ELEMENT LIST | CURRENT QUARTER | SIMILAR QUARTER FOR PREVIOUS YEAR | %CHANGE | PREVIOUS QUARTER | % CHANGE |
---|---|---|---|---|---|
Sales/Revenue | 13,239,614 | 19,155,605 | -30.88 | 17,844,503 | -25.8 |
Gross Profit (Loss) | 5,267,140 | 8,888,810 | -40.74 | 3,626,860 | 45.23 |
Operational Profit (Loss) | -829,112 | 1,919,829 | - | -6,618,930 | -87.47 |
Net Profit (Loss) after Zakat and Tax | -1,081,138 | 2,345,701 | - | 24,648,453 | - |
Total Comprehensive Income | -1,180,018 | 2,037,609 | - | 24,518,040 | - |
All figures are in (Actual) Saudi Arabia, Riyals |
ELEMENT LIST | CURRENT PERIOD | SIMILAR PERIOD FOR PREVIOUS YEAR | %CHANGE |
---|---|---|---|
Sales/Revenue | 57,397,063 | 62,153,572 | -7.65 |
Gross Profit (Loss) | 17,491,533 | 30,603,901 | -42.84 |
Operational Profit (Loss) | -4,871,732 | 11,294,984 | - |
Net Profit (Loss) after Zakat and Tax | 27,249,386 | 12,217,958 | 123.03 |
Total Comprehensive Income | 26,836,246 | 12,391,139 | 116.58 |
Total Share Holders Equity (after Deducting Minority Equity) | 569,871,762 | 542,582,936 | 5.03 |
Profit (Loss) per Share | 0.54 | 0.24 | |
All figures are in (Actual) Saudi Arabia, Riyals |
ACCUMULATED LOSSES | CAPITAL | PERCENTAGE % | |
---|---|---|---|
18,438,232 | 500,000,000 | 4 | |
All figures are in (Actual) Saudi Arabia, Riyals |
ELEMENT LIST | EXPLANATION |
---|---|
The reason of the increase (decrease) in the net profit during the current quarter compared to the same quarter of the last year is | The reason for the Decrease in net profit during the current quarter compared to the comparative quarter of the previous year, is the decrease in the sales value as exports were suspended to the Russian market due to the war repercussions and the Egyptian market because of the introduction of new export procedures by the Arab Republic of Egypt, that resulted in a decrease in gross profit by 41%.
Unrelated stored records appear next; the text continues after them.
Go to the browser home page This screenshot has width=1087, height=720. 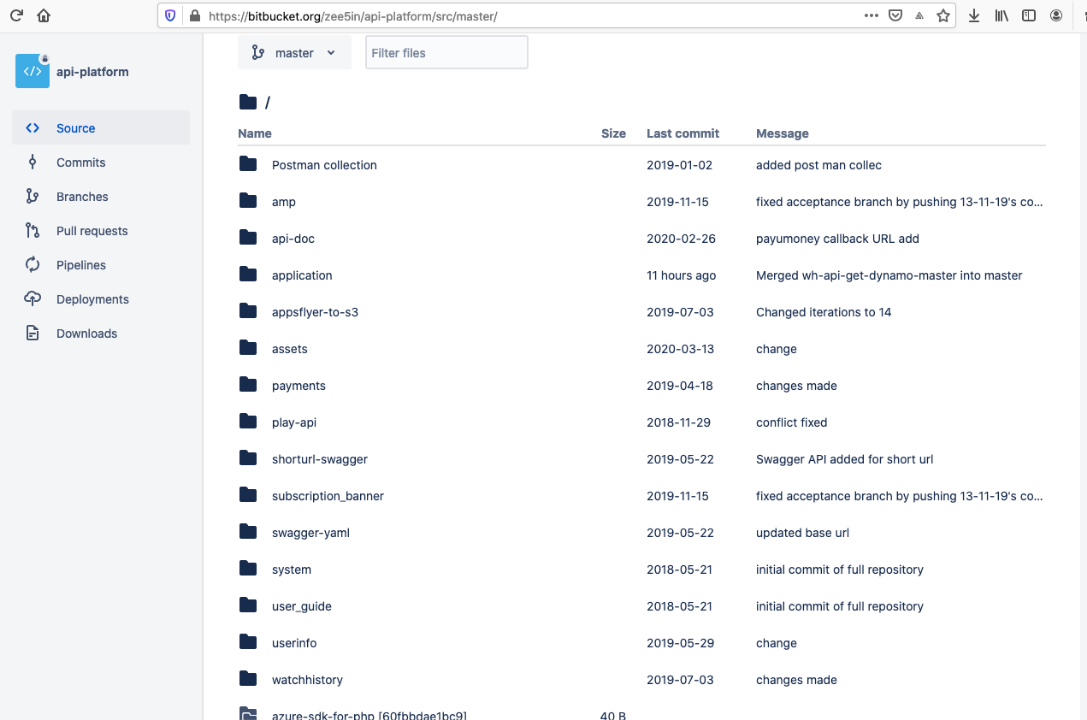(x=43, y=16)
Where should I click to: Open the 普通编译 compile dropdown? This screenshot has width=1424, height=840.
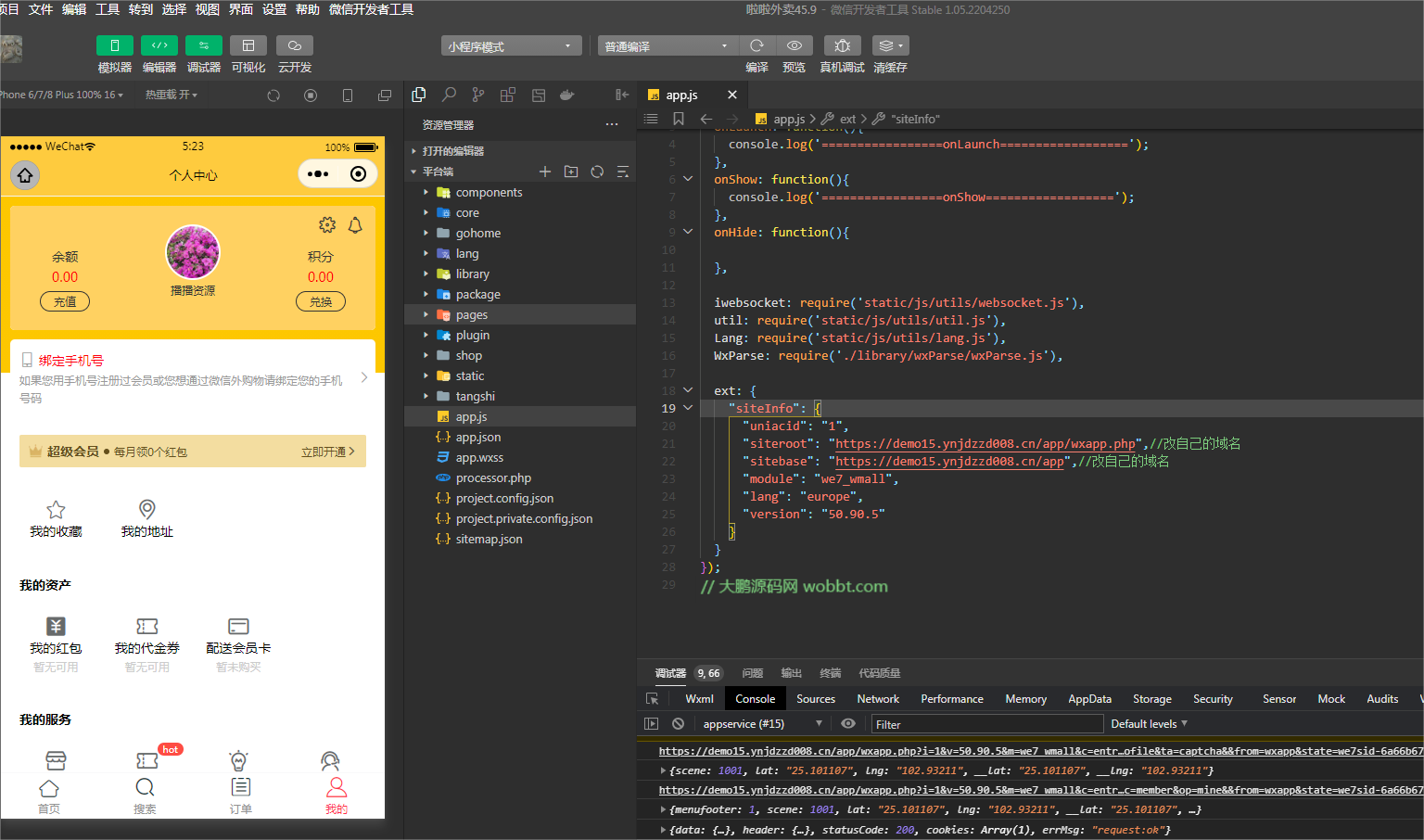(x=668, y=46)
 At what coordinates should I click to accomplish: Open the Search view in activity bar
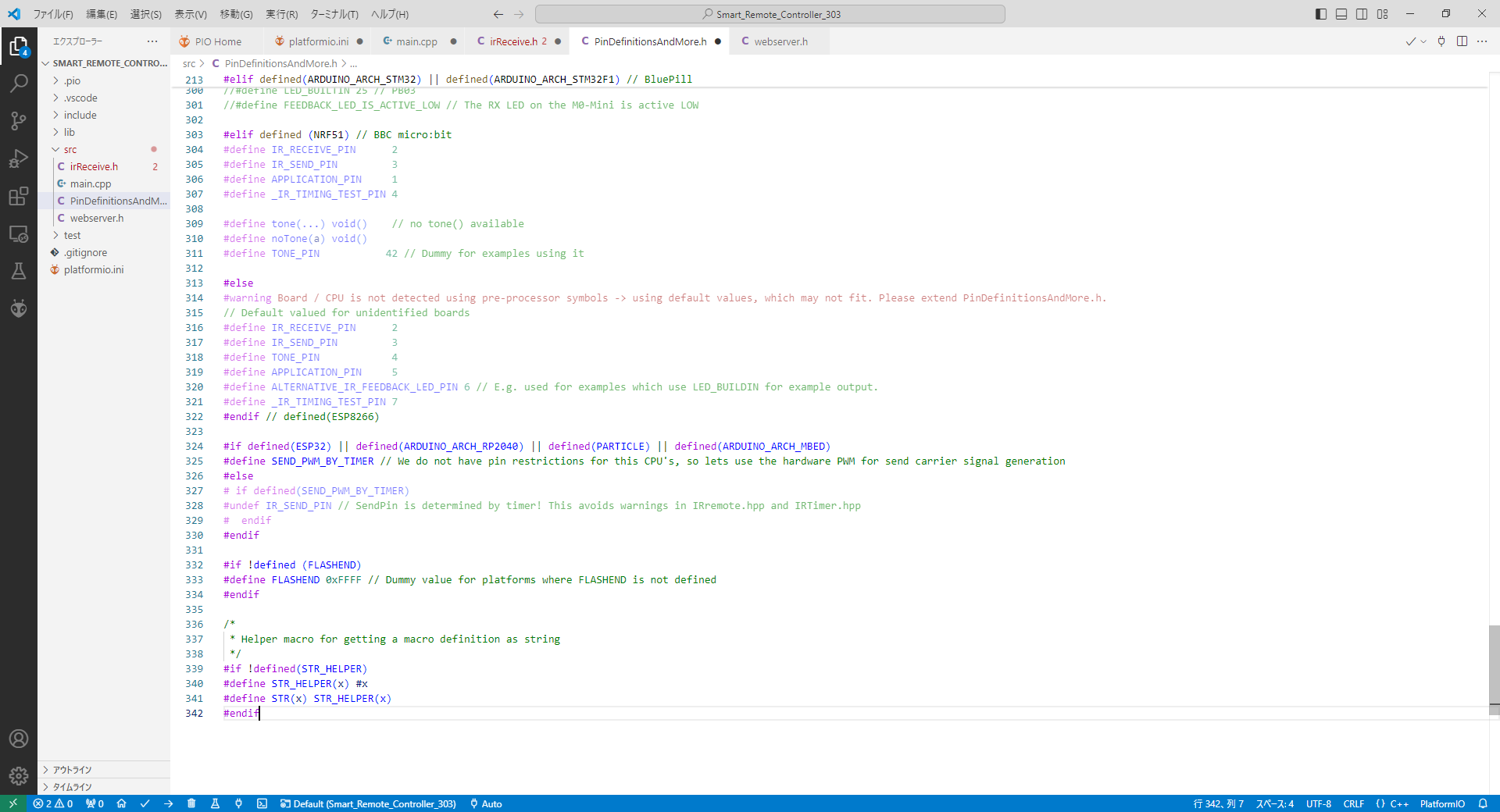(19, 84)
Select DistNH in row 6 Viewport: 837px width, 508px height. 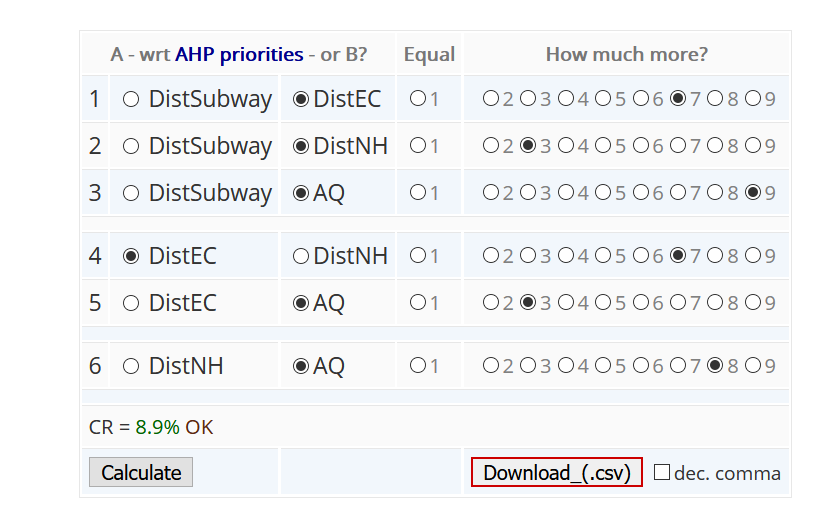[x=131, y=367]
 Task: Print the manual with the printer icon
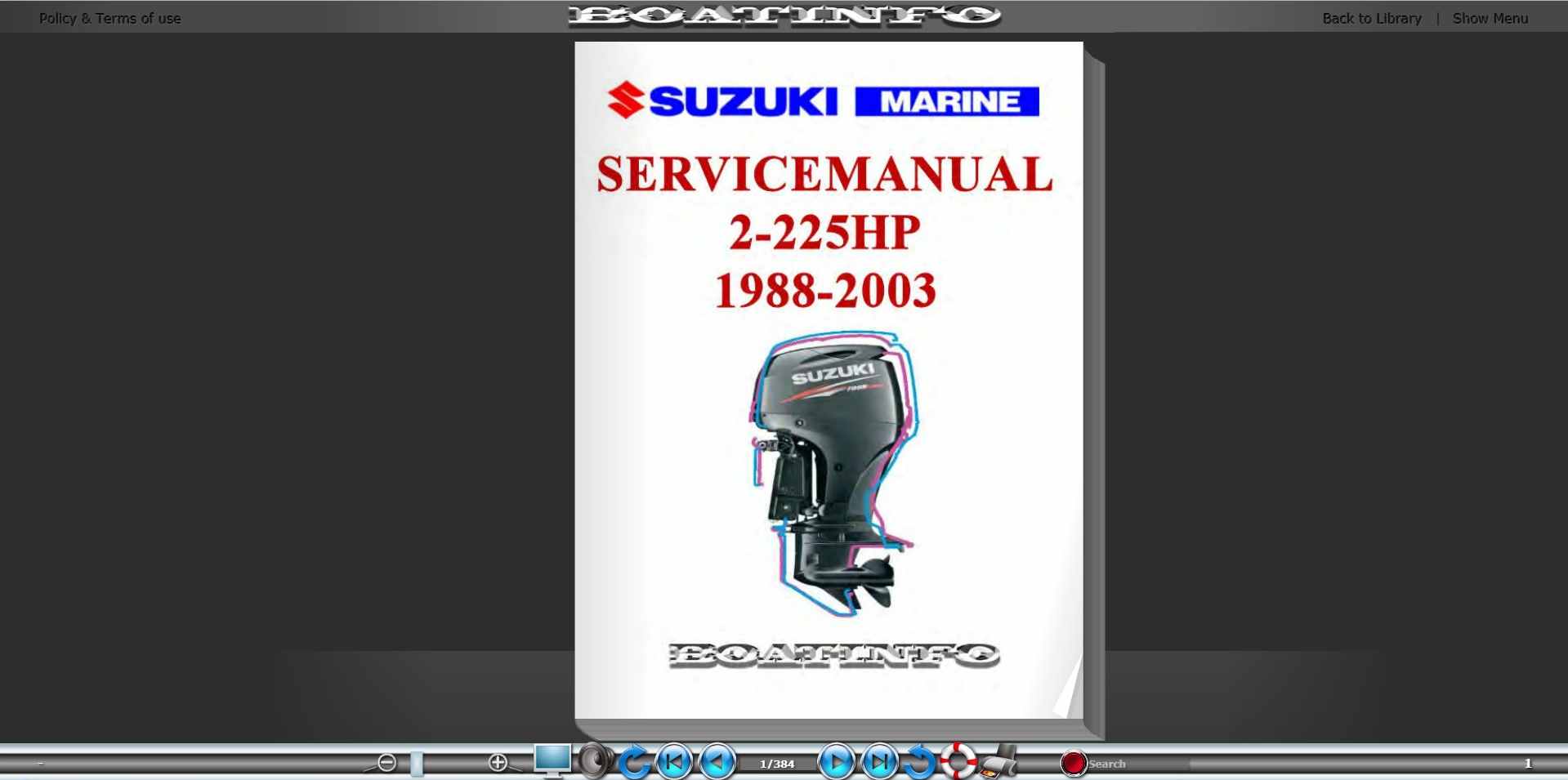point(998,762)
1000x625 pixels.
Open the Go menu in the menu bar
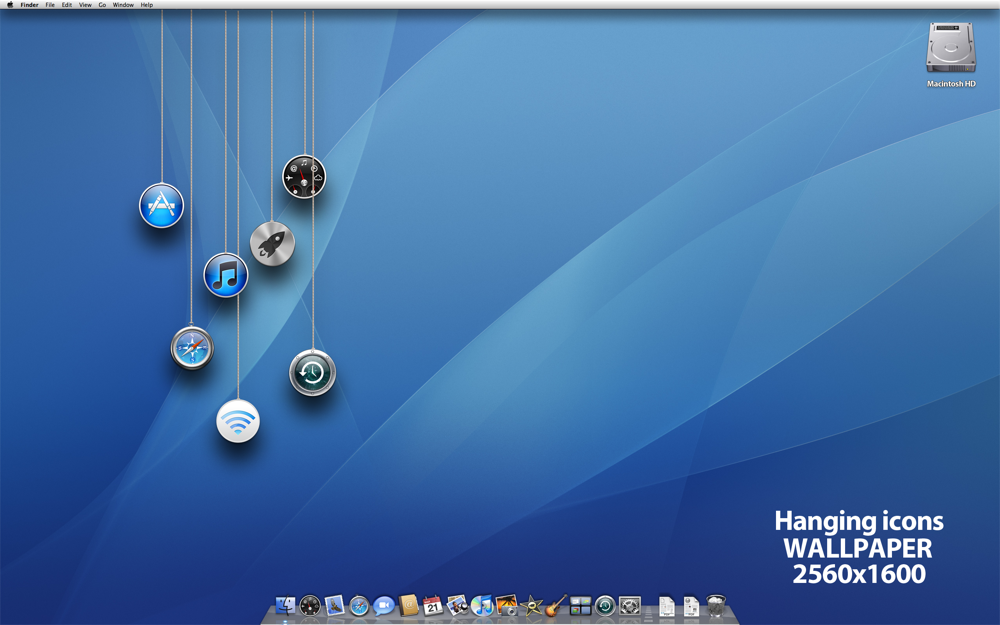click(102, 4)
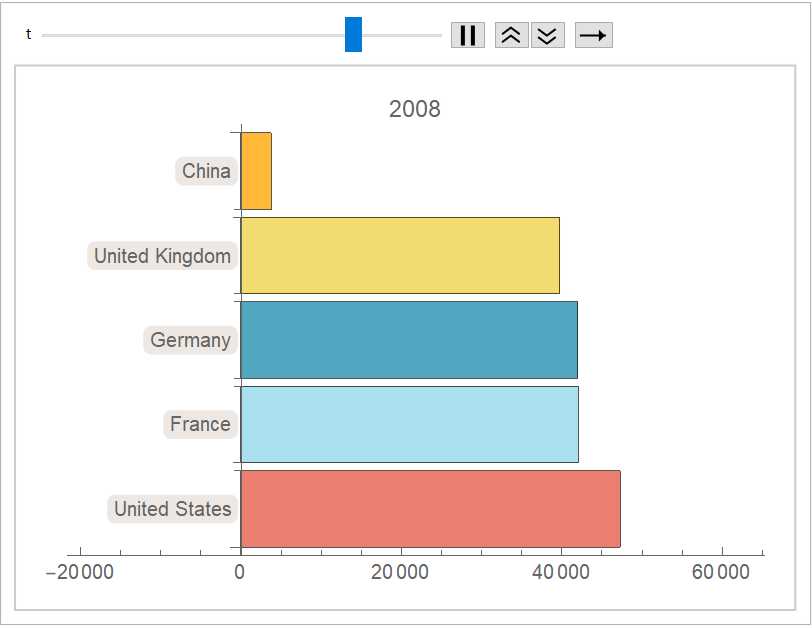Click the United Kingdom axis label

(162, 256)
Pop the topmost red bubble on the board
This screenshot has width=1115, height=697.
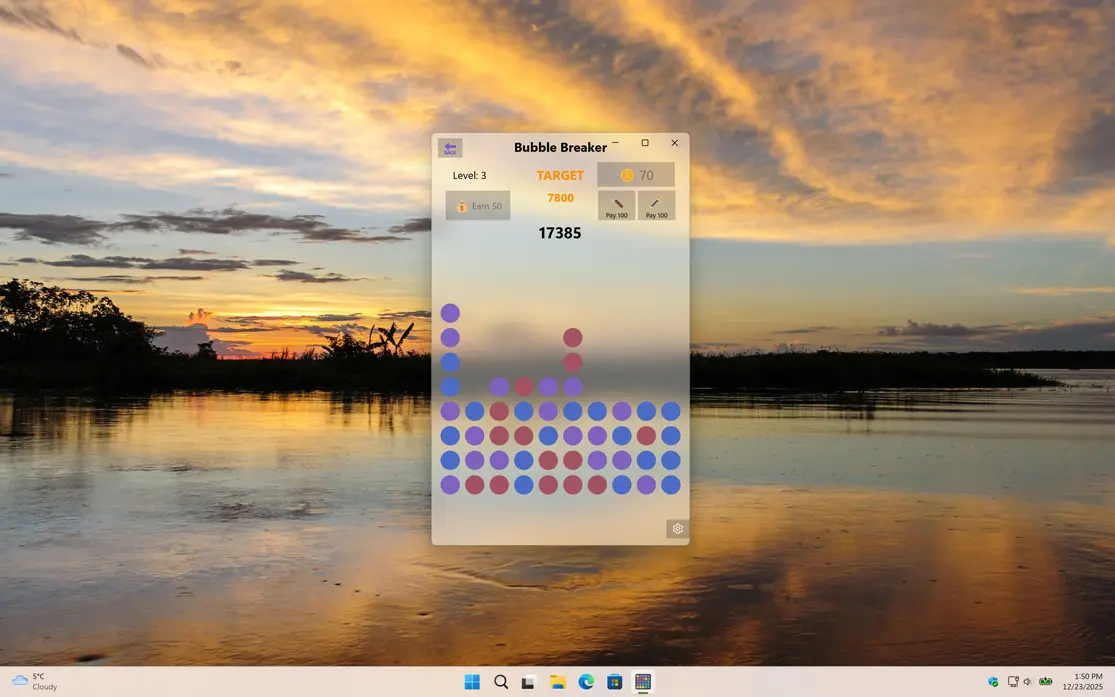[x=572, y=338]

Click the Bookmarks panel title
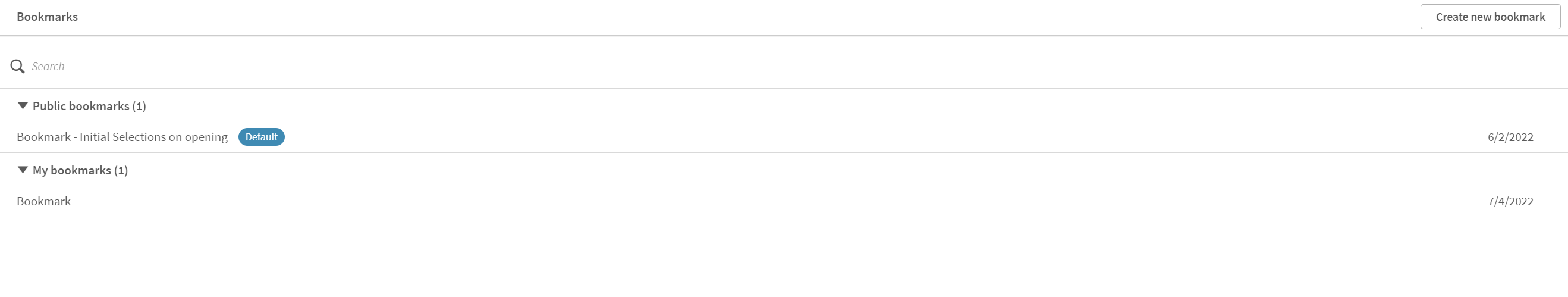click(x=48, y=17)
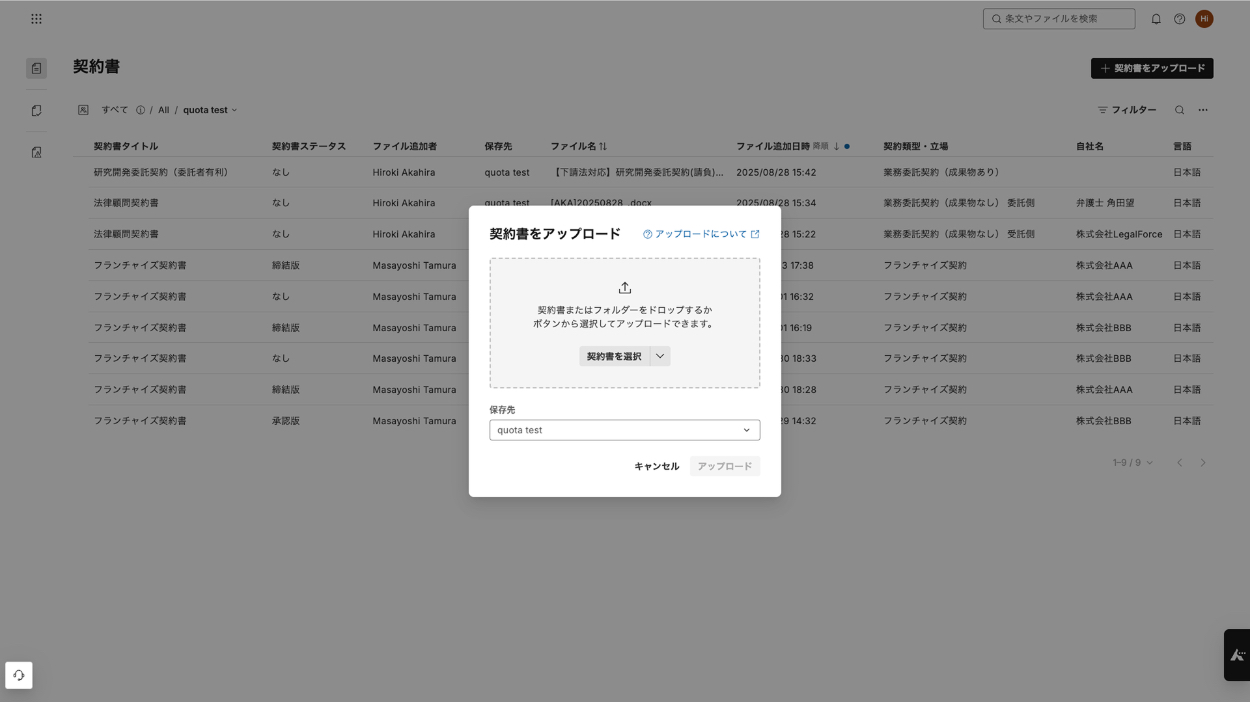Click the notifications bell icon
1250x702 pixels.
click(1156, 19)
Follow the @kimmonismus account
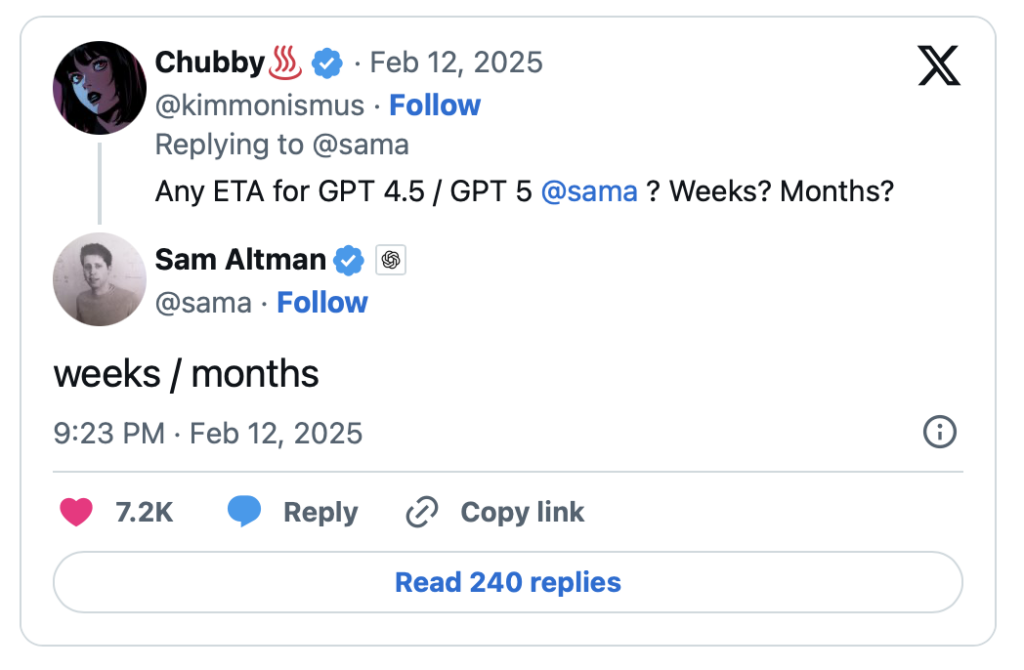 [434, 105]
Due to the above, the net profit for this quarter decreased by 146% compared to the same quarter of the previous year. |
The reason of the increase (decrease) in the net profit during the current quarter compared to the previous quarter of the current year is | The reason for the decrease in net profit during the current quarter compared to the previous quarter is, during the previous quarter, profits were recognized from selling a fixed asset (land in the Khabt Al Falaq area in Jazan), with a profit of SAR 31 million in the previous quarter. Furthermore, the sales value decreased by 26% in the current quarter, resulted from a 78% decrease in the sales of the shrimp product. As exports were suspended to the Russian market due to the war repercussions and the Egyptian market because of the introduction of new export procedures by the Arab Republic of Egypt. Despite the above, the cost of revenues decreased by 44%, which led to an increase in gross profit by 45%.
Due to the above, the net profit for this quarter decreased by 104% compared to the previous quarter. |
The reason of the increase (decrease) in the net profit during the current period compared to the same period of the last year is | The reason for the increase in net profits during the current period compared to the same period of the previous year is, due to the sale of a fixed asset (land in the Khabt Al Falaq area in Jazan) with a profit of SAR 31 million. Despite the decrease in gross profit by 43%.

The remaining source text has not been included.